### [What you should do]
Only the lines from the beginning of the data below through the line that contains "You are a computer-use agent. Viewport: 1000px" should be repeated, exactly as written.

☆ ☆ ☆ ☆ ☆ ☆ ☆

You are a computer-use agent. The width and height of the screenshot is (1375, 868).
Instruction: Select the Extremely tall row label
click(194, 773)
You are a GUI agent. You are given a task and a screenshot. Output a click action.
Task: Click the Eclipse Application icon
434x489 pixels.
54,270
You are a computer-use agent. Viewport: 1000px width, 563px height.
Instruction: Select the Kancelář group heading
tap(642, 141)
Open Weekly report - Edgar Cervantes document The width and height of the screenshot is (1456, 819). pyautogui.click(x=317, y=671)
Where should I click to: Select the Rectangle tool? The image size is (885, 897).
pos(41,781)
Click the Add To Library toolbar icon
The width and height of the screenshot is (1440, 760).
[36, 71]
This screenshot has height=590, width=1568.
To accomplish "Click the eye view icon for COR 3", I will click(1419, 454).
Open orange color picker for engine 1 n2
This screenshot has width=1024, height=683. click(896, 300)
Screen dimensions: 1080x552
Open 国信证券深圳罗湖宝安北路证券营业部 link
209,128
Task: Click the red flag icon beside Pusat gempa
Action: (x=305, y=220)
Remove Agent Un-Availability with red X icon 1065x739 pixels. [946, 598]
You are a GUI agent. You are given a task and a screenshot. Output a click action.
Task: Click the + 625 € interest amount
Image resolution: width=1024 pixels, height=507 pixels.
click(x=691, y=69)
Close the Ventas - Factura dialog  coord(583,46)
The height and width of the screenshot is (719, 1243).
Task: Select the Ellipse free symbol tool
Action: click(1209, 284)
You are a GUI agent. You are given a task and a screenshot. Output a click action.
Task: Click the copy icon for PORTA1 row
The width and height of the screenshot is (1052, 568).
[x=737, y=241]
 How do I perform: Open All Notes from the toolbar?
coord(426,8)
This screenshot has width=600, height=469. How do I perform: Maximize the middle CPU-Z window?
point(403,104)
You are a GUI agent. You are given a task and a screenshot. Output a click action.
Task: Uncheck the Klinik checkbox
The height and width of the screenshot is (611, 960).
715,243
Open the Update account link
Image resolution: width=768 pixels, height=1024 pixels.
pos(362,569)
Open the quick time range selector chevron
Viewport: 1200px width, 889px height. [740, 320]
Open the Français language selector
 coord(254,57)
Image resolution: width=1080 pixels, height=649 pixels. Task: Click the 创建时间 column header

☆ ☆ ☆ ☆ ☆ ☆ ☆

### [Result of the exercise]
You are a computer-use agent. The width and height of the screenshot is (1375, 868).
Instruction: Select the Extremely tall row label
click(194, 773)
You are a GUI agent. You are given a task and a screenshot. Output a click action.
Task: Click the Eclipse Application icon
434x489 pixels.
54,270
You are a computer-use agent. Viewport: 1000px width, 563px height.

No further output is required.